NVIDIA DRA Driver: Open Source AI Infrastructure for Kubernetes | KubeCon 2026
NVIDIA Donates AI Infrastructure Software to Open Source Community
Amsterdam, Netherlands – NVIDIA today announced the donation of its Dynamic Resource Allocation (DRA) Driver for GPUs to the Cloud Native Computing Foundation (CNCF) at KubeCon Europe, a major conference for cloud-native technologies. The move aims to streamline the management of high-performance AI infrastructure and foster greater collaboration within the open-source community.
The NVIDIA DRA Driver, previously under vendor governance, will now be fully owned and maintained by the Kubernetes project. This transition is expected to encourage broader participation from developers and experts, accelerating innovation and ensuring the technology remains aligned with the evolving cloud landscape. “NVIDIA’s deep collaboration with the Kubernetes and CNCF community to upstream the NVIDIA DRA Driver for GPUs marks a major milestone for open source Kubernetes and AI infrastructure,” said Chris Aniszczyk, chief technology officer of CNCF.
The donation addresses a key challenge in modern computing: efficiently managing the powerful GPUs that are increasingly essential for artificial intelligence workloads. The vast majority of these AI workloads currently run on Kubernetes, an open-source platform designed to automate the deployment, scaling, and management of containerized applications.
The NVIDIA DRA Driver offers several key benefits for developers, including improved efficiency through smarter sharing of GPU resources, support for NVIDIA Multi-Process Service and Multi-Instance GPU technologies, and the ability to connect systems together using NVIDIA Multi-Node NVlink interconnect technology. It also provides flexibility by allowing developers to dynamically reconfigure hardware and precision through fine-tuned resource requests.
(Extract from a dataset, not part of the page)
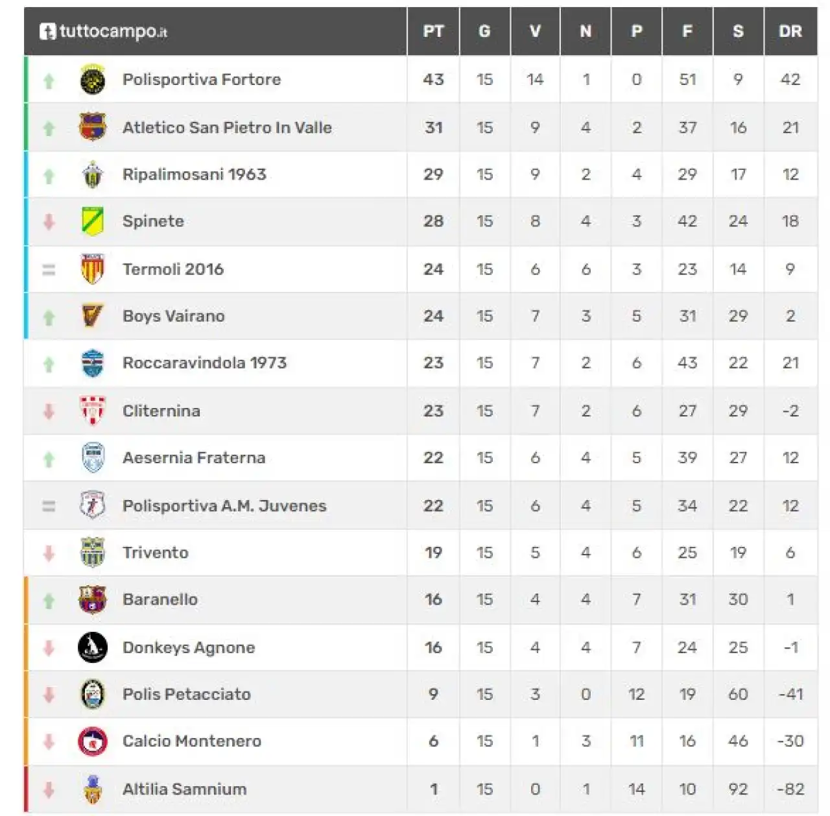Click the DR column header
This screenshot has height=816, width=830.
point(790,31)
NVIDIA is collaborating with a number of industry leaders on this initiative, including Amazon Web Services, Broadcom, Canonical, Google Cloud, Microsoft, Nutanix, Red Hat, and SUSE. “Open source will be at the core of every successful enterprise AI strategy, bringing standardization to the high-performance infrastructure components that fuel production AI workloads,” said Chris Wright, chief technology officer and senior vice president of global engineering at Red Hat.
The company also announced expanded GPU support for Kata Containers, lightweight virtual machines that enhance workload isolation and security, enabling confidential computing for AI applications. This allows organizations to safeguard sensitive data while leveraging the power of hardware acceleration.
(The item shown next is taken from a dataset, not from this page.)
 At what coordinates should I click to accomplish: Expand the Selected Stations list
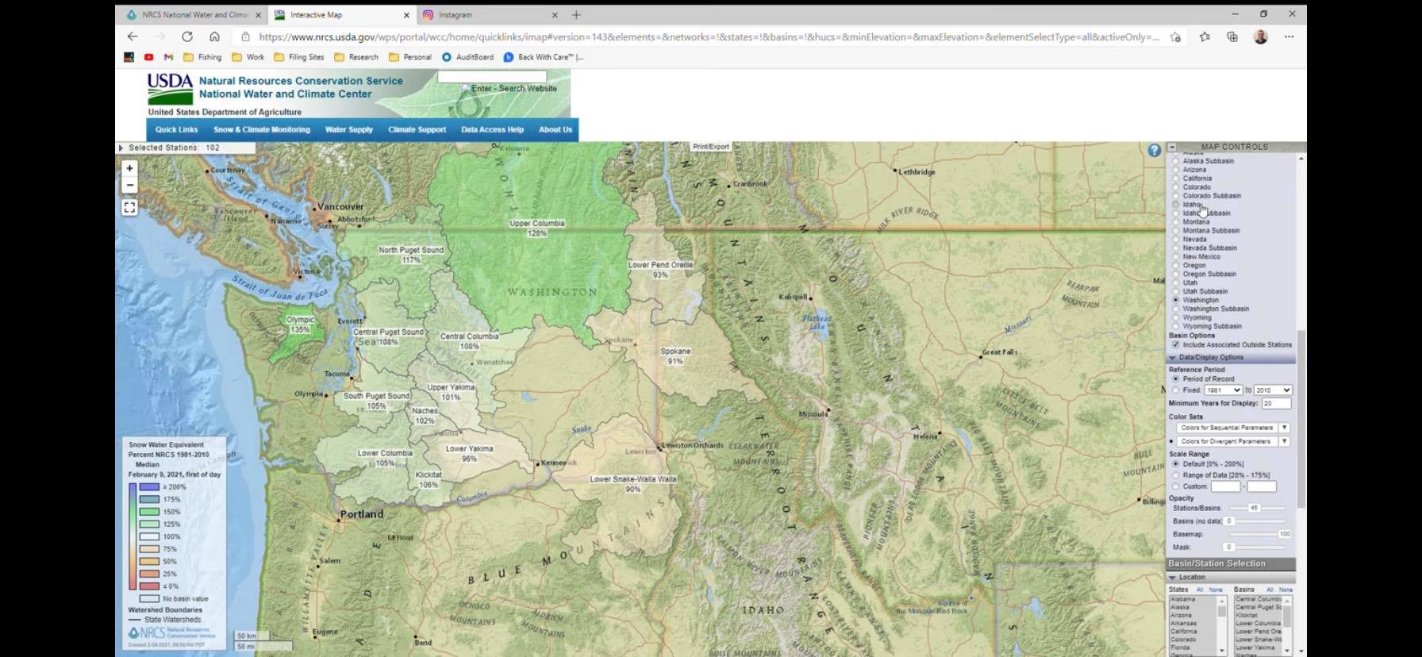coord(121,148)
Beyond the DRA Driver donation, NVIDIA highlighted several other open-source projects, including NVSentinel, a GPU fault remediation system, and AI Cluster Runtime, an agentic AI framework, initially announced at the recent GTC conference. The company also announced that its KAI Scheduler, a high-performance AI workload scheduler, has been onboarded as a CNCF Sandbox project, opening it up for wider community contribution.
NVIDIA also introduced Grove, an open-source Kubernetes application programming interface for orchestrating AI workloads on GPU clusters, integrating it with the llm-d inference stack. Developers and organizations can begin using and contributing to the NVIDIA DRA Driver today, with live demonstrations available at the NVIDIA booth at KubeCon Europe.